Gedung Menara Imperium
Gedung Menara Imperium dibangun pada periode Agustus 1993 hingga Desember 1996 oleh:
| Developer | PT Pacific Metro Realty |
| Architects | Architecs Pacific Limited PT Arkipuri Mitra |
| Structural Engineers | Skilling Ward Magnusson Barkshire Inc. PT Perkasa Carista Estetika |
| M&E Engineers | Norman Disney & Young PT Meco Systech Internusa |
| Lighting Consultant | Stephanie Mehl, IES, IALD |
| Peresmian | Maret 1996 |
Gedung Menara Imperium dibangun di atas lahan seluas 8.898 m² dengan luas bangunan mencapai 81.153 m² dan terdiri dari 39 lantai. Gedung ini merupakan gedung perdana di kawasan Terpadu Kuningan Persada.

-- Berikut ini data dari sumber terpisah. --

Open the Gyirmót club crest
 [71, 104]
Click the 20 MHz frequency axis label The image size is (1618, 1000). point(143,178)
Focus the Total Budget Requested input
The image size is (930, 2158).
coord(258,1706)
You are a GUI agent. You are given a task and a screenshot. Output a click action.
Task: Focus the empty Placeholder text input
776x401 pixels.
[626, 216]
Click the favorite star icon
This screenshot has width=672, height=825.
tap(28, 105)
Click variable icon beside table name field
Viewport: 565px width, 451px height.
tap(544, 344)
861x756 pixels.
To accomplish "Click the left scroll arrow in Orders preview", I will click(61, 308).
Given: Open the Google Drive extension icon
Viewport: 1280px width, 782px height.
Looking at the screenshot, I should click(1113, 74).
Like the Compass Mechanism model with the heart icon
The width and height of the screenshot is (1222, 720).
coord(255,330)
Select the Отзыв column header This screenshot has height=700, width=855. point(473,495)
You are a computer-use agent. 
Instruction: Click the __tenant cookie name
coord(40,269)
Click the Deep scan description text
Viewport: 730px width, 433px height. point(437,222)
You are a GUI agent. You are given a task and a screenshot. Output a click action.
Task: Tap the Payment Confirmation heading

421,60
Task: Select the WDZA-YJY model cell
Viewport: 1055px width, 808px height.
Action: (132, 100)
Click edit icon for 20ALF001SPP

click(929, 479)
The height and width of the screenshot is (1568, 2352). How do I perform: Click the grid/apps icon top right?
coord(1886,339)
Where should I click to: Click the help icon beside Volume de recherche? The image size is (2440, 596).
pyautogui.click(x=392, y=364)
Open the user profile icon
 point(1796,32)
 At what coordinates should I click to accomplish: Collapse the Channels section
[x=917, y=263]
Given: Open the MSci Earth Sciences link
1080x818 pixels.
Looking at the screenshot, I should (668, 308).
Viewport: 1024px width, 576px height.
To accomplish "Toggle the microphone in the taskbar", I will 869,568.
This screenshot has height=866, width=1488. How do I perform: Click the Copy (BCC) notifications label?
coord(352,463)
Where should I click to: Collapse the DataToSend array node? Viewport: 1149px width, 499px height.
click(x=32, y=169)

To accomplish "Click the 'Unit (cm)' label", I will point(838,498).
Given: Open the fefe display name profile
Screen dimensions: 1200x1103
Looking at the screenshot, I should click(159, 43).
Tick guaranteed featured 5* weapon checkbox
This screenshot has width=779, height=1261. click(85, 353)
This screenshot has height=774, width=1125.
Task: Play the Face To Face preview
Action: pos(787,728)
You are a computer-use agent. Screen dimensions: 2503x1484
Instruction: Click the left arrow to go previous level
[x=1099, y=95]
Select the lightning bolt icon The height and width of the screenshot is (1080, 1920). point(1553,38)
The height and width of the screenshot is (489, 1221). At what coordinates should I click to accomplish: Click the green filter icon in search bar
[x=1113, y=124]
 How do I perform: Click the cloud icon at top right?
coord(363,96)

Desain bangunan mengusung bentuk massa persegi pada bagian bawah yang diekspresikan sebagai paku yang menancap kokoh ke bumi, serta massa setengah melingkar pada bagian atas yang memberikan kesan indah, gagah, dan tidak lekang oleh waktu.
Struktur bangunan yang sebelumnya dikenal dengan nama Empire Tower ini menggunakan sistem komposit, yang pada masanya diklaim sebagai yang pertama di Indonesia. Material struktur berupa baja yang dilapisi beton, dengan balok dari baja serta pelat lantai yang memadukan metal deck dan beton. Sementara itu, bagian core dan lantai basement menggunakan konstruksi beton. Konsep ini diterapkan untuk memaksimalkan ruang kantor dengan mengurangi dimensi kolom tanpa mengurangi kapasitas beban gedung. Pondasi yang digunakan adalah bored pile.